127: Conversation with best-selling author Bart Ehrman on “God’s Problem”


O
ther stories about best-selling author Bart Ehrman’s most provocative book, “God’s Problem,” may focus on whether he truly  has lost his Christian faith over the “problem” that he explores in his red-hot new book.
    But, from my perspective, that question misses the major significance of his book.
    It’s easy to forget that, over many centuries, world leaders have redefined the central challenges of each eras in light of the Bible. Thomas Jefferson, William Wilberforce and John Wesley all wrestled with the defining issue of slavery in light of the Bible’s frustrating lack of a clear condemnation of the practice. A century ago, Albert Schweitzer declared that the real problem was the need to find a “historical Jesus.” And, to this day, other leaders say the defining issue of creation (both in terms of the world’s history and its future) is tangled up with the ambiguous biblical record.

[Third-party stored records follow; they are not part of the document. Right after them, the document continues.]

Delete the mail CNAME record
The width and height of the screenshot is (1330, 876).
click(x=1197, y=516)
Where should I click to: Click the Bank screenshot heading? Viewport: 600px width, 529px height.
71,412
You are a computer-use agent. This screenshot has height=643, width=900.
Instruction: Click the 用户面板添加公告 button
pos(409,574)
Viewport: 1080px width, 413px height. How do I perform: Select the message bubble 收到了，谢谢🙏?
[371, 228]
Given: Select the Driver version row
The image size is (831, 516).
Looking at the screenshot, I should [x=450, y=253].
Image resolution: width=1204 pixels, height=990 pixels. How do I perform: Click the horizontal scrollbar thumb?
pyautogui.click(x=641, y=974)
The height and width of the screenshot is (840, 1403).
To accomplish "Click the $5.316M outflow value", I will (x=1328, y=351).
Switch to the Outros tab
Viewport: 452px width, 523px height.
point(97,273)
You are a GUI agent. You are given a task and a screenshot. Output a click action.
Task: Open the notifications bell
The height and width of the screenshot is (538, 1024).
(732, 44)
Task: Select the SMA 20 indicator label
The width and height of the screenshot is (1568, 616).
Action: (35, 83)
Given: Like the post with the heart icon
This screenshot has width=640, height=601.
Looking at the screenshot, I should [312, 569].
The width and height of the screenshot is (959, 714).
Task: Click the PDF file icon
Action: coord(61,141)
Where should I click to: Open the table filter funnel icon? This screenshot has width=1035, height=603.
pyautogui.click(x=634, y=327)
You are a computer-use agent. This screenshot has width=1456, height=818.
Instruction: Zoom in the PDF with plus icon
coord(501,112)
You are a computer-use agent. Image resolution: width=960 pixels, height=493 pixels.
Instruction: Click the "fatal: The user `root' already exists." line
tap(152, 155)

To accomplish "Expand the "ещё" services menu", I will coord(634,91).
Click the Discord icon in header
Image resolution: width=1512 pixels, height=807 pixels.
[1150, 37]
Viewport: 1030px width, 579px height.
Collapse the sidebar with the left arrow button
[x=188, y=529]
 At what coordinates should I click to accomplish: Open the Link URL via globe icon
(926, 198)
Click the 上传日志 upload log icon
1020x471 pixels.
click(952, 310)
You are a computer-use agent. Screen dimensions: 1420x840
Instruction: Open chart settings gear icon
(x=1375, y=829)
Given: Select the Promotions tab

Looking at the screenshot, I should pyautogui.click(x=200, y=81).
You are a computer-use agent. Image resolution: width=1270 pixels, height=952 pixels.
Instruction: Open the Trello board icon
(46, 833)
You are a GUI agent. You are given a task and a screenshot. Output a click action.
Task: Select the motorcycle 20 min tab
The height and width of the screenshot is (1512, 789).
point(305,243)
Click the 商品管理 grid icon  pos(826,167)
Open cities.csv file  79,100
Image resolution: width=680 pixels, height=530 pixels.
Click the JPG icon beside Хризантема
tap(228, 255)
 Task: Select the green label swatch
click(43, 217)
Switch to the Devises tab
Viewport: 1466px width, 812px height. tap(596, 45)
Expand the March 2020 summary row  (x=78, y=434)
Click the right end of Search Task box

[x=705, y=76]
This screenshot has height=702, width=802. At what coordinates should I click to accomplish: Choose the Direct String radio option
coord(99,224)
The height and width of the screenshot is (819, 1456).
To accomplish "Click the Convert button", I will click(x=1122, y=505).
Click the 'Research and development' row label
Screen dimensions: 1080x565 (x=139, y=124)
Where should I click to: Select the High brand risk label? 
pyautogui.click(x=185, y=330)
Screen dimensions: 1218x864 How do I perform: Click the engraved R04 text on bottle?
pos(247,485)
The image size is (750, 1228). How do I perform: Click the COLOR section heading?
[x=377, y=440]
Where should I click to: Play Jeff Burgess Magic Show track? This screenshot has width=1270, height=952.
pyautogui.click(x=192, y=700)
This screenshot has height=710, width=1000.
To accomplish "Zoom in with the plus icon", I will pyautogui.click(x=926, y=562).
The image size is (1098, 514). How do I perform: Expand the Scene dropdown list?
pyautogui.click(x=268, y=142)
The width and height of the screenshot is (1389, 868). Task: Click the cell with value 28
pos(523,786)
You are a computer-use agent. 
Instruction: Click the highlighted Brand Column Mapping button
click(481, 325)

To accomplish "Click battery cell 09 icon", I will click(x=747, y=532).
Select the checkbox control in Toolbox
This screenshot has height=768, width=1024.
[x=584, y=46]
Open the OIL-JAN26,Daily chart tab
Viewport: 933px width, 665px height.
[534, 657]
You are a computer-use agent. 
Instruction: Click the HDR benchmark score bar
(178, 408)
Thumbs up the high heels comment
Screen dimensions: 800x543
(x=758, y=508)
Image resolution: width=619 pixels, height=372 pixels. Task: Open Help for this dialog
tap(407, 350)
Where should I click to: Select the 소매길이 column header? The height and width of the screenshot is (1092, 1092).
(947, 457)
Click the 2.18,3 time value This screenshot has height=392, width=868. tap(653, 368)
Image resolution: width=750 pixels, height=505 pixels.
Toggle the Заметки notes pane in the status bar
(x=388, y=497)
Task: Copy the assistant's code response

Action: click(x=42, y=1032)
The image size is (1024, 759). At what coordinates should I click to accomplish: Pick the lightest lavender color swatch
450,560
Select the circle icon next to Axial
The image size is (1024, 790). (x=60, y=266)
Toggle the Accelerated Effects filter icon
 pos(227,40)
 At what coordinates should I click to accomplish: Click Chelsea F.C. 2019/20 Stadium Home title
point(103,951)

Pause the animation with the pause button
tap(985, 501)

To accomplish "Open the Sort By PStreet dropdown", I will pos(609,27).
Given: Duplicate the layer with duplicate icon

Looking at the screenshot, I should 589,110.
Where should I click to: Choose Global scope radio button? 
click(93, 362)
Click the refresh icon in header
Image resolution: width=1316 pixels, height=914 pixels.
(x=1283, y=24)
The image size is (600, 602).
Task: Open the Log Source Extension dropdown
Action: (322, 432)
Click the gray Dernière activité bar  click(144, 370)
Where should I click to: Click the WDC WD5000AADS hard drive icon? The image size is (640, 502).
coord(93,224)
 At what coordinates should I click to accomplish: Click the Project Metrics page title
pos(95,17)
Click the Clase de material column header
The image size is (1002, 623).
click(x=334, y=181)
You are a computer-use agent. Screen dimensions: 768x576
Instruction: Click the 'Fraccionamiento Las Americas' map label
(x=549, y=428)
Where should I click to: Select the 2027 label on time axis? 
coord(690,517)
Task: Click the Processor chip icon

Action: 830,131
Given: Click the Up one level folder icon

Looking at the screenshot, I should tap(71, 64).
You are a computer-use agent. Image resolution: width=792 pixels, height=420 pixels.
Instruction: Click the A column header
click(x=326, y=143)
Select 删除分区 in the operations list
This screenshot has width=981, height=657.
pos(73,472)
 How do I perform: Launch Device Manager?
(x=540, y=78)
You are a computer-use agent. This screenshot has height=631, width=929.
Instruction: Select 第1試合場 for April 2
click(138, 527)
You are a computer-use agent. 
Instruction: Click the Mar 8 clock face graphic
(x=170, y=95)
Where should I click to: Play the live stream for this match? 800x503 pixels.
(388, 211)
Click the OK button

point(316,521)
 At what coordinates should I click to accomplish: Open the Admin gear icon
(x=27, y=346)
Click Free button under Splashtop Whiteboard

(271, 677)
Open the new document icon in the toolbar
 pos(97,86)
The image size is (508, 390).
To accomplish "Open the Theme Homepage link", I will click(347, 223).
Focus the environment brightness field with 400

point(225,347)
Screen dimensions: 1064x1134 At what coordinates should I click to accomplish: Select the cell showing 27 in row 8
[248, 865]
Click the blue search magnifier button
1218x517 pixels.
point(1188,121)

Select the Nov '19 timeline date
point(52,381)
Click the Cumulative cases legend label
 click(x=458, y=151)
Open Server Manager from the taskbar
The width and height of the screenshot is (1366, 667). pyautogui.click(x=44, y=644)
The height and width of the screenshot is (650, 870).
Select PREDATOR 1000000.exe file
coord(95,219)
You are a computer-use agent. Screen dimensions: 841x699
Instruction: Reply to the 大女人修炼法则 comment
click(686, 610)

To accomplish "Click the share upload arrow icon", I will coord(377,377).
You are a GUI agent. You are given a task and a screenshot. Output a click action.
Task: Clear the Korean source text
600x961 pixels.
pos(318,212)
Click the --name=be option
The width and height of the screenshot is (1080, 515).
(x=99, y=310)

    What much of the coverage of Bart’s new book fails to fully recognize is that, in this book — like Schweitzer’s in 1906 or Wilberforce’s writings a century before that — he is throwing down a gauntlet before the world’s 2 billion Christians. He is saying: In our age, the defining issue is the suffering of billions. And, like other great writers before him, he is saying: And our biblical record is not much help to us at the moment.
    He has made this historical moment even more provocative by adding to the well-reasoned biblical critique in his new book a personal declaration. He’s saying: I started as a fundamentalist, became an evangelical, still feel somewhat drawn toward mainstream Protestantism — but, around this essential crisis in our new century, I’m now done with faith!
    Headlines and angry online comments about Bart on this latter, personal point completely miss the historical importance of his basic challenge to Christians and non-Christians alike.
    Think of Bart’s new book as the challenging Bible-study component to Jim Wallis’ socially and politically prophetic books like “God’s Politics” and his new “The Great Awakening.” Don’t misunderstand this comment. A gulf exists between Ehrman and Wallis. They’re certainly not members of the same church. But like Jefferson, Wilberforce and Wesley, they’re grappling with the titanic issue of the day.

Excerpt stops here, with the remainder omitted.